__  __      _        _____ _ _ _
|  \/  | ___| |_ __ _|  ___(_) | |_ ___ _ __
| |\/| |/ _ \ __/ _` | |_  | | | __/ _ \ '__|
| |  | |  __/ || (_| |  _| | | | ||  __/ |
|_|  |_|\___|\__\__,_|_|   |_|_|\__\___|_|
community weblog	

Reviving medieval farming offers wildlife an unexpected haven

Nature's ghosts: how reviving medieval farming offers wildlife an unexpected haven. Agriculture is often seen as the enemy of biodiversity, but in an excerpt from her new book Sophie Yeo explains how techniques from the middle ages allow plants and animals to flourish.
posted by chariot pulled by cassowaries on Jul 02, 2024 at 7:49 AM

---------------------------

I have an eye on those oil beetles, waiting to mug bees....
posted by GenjiandProust at 8:40 AM

---------------------------

Note: the Wikipedia article on oil beetles is very disappointing. They exude a poisonous blistering chemical as a defense, but the males also give it to the females to coat the eggs? For defense? Fun? OK, following up on the compound, Cantharidin, reveals it's for defense, but also reveals that the Great Bustard is immune to the poison and hunts the beetles because, for them, Cantharidin is an intoxicant and arousal aid for the males. So the next time someone tells you humans shouldn't do some sex thing because "animals do/don't" ask them if it's ok to get f-ed up on sex drugs on Friday night because the Great Bustard says it's "cool, man."

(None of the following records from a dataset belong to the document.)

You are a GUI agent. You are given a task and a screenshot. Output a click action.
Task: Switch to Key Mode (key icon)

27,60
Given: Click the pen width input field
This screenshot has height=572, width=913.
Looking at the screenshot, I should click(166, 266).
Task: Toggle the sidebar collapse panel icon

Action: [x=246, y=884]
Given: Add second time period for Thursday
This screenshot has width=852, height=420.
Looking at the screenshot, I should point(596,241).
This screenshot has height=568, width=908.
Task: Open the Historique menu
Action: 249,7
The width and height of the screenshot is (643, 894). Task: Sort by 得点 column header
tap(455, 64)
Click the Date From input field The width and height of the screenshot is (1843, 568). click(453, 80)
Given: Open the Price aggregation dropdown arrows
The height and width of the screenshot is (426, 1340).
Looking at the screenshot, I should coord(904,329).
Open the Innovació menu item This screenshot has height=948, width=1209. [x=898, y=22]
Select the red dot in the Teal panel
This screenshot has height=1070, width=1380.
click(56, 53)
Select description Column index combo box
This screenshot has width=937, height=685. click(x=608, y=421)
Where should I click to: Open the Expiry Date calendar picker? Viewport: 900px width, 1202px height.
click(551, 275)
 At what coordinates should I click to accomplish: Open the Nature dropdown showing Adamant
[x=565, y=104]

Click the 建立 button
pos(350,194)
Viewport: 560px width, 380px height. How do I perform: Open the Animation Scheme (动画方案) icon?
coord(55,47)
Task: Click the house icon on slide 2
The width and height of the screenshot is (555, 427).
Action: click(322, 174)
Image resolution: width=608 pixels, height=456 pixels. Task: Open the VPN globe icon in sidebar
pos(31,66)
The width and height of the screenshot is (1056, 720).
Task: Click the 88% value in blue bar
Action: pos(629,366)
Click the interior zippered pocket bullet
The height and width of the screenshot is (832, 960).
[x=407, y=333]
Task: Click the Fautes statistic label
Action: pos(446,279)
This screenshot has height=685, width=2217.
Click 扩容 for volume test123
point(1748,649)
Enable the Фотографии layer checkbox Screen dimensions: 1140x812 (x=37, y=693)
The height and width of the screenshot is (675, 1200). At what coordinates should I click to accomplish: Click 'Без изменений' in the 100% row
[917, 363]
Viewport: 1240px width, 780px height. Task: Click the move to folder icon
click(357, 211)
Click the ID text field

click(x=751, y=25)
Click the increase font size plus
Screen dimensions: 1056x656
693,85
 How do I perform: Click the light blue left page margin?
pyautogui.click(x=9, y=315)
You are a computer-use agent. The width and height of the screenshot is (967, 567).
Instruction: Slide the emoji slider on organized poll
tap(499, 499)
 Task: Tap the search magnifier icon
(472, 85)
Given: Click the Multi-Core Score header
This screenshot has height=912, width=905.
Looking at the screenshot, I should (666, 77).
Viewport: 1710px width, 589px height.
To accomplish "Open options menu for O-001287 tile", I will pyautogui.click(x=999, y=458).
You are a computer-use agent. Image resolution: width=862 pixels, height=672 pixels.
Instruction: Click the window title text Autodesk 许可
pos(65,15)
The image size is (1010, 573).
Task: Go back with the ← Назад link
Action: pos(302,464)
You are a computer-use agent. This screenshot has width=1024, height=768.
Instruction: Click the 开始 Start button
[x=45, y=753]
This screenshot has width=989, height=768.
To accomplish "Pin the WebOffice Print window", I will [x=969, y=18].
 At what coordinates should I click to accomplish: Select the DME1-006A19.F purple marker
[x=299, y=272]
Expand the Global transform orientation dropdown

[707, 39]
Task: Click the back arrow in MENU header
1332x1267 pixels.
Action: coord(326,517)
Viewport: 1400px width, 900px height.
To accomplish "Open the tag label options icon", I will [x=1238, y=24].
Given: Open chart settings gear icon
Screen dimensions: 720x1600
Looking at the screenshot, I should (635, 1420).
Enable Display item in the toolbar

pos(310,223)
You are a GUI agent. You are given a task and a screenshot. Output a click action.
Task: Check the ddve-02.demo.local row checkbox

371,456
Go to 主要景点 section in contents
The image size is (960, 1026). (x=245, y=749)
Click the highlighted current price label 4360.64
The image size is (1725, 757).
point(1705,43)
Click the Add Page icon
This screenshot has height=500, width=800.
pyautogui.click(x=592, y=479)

Ahem, back to crop rotation.
posted by GenjiandProust at 8:51 AM

---------------------------

Sorry, people, it turns out that the Great Bustard was exterminated by hunting in the UK in the early 19th C. Maybe they could be reintroduced to allow these degenerate drug-seeking birds to eat oil beetles and protect bees and horses? That would no doubt improve the whole old-style field experience.
posted by GenjiandProust at 8:55 AM

---------------------------

I work with a birding guide who says that one of the best things Americans can do for native birds is to support grass-fed beef, because grassland habitats here are declining faster than any other type of habitat and cattle farms are great refuges for those species.
posted by showbiz_liz at 3:37 PM

---------------------------

Saw "sophie-yeo-the-vile-national-trust" in the URL; expected Culture Wars glad to be disappoint.

Since before I can remember, Irish grass-land policy [for grass-fed beef and Kerrygold dairy] has been sow as much perennial rye-grass Lolium perenne as possible and lurry on as much nitrate as you can afford. The latest agri-support policy scheme ACRES has wrong footed all the poor farmers by giving points and subsidy-cash for biodiversity. Owl boxes, bee-hotels, bat-roosts but also traditional hay meadow. The latter can be monetized by agreeing to get stock off the field by 15 April and delay mowing until 1st July.

As tree-hugging blow-ins we've been doing trad hay meadow for several years and the fields are a long way from a perennial ryegrass monoculture. Think Wyeth's Christina's World. From a distance yellow predominates but when you get down in the grass it is a riot of colour. Under ACRES we are getting top points for having fields full of "dirt" [local technical term for ungrass species]. We hosted a meeting in mid-June for a couple of advisors to show about 20 bemused farming neighbours what to look out for - hay-rattle; orchids; sorrel; vetches; bedstraws etc etc etc. One of the nicest learning experiences is that "wild-flower meadow" doesn't come out of a packet, it comes from a simple change in the mowing regime. TFA notes an opposite outcome from mowing policy.

Finally recommend The Worm Forgives the Plough by John Stewart Collis (1900-1984) When WWII broke out he turned down a commission in the Irish Guards and went to work as a farm labourer, first in Sussex and latterly at Tarrant Hilton near Baldford Forum in Dorset. He wrote up his experiences of the passing of 1,000 years of agricultural custom and experience. "When I was fairly high up I could see over the greater portion of the farm. And as I gazed across, I realised that I had had dealings with every field: there I had harrowed and rolled, there couched, there hoed, there made hay, there drilled, there ploughed - and here now were my ricks. I did not feel a beginner or an amateur any longer. I was well on the inside of the wall. I would no longer make idiotic mistakes: not now would I leave a prong lying on the ground, or throw it down the wrong way up from a rick, nor walk on the wrong side of a horse and take a gate-post away, nor fail to examine the plugs of a tractor that would not start, nor be absent-minded about implements I was using, nor drop things as I went across the farm, nor try and lift sacks in the wrong way and put them down untidily, nor start hiling up and down instead of round the field - nor wear shoes! Standing there with the straw water-fall well in hand, I could look down on the company below feeling very much part of the proceedings and no longer an outsider."